Task objective
Please set down exactly the lines of the listing below from the line containing "The image size is (1568, 562)." through the line containing "Choose Imprimir Pedido menu option", both lines included, leaving out all other lines.

Given records

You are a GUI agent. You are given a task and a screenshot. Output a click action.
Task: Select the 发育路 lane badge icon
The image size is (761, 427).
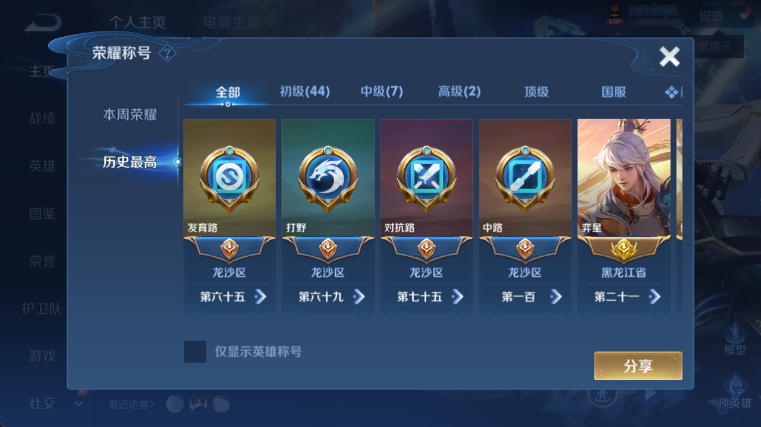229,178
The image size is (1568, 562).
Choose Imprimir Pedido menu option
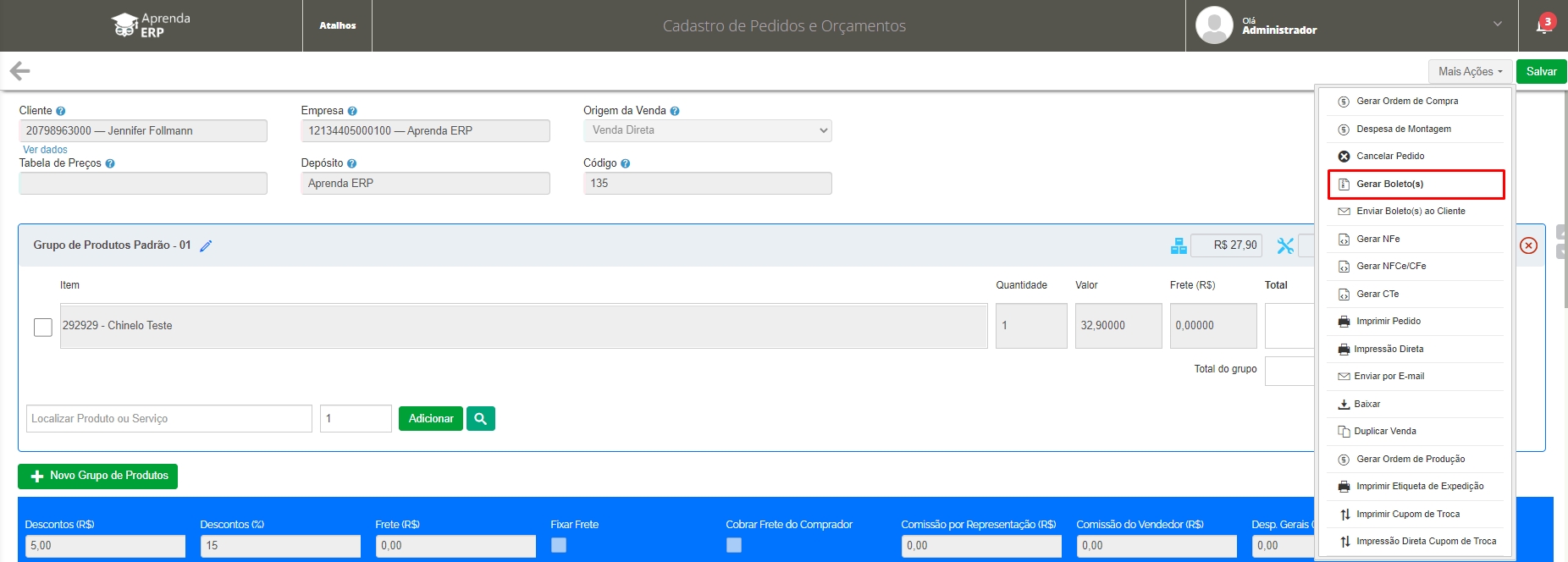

---

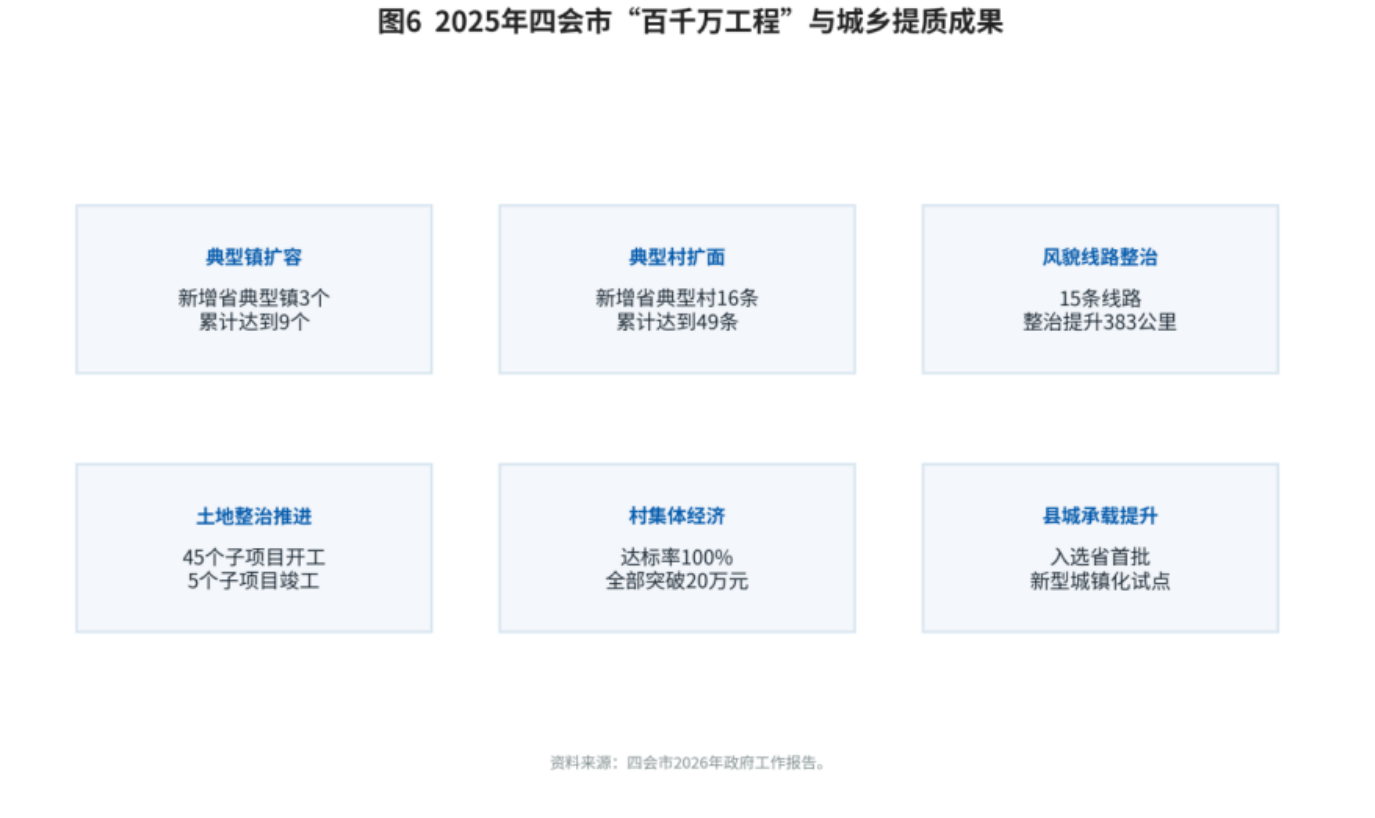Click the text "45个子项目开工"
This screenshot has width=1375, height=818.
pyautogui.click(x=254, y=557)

--

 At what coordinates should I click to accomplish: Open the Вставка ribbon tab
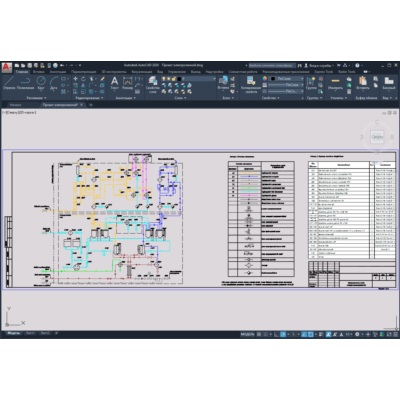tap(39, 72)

Answer box
The image size is (1568, 562).
Choose Imprimir Pedido menu option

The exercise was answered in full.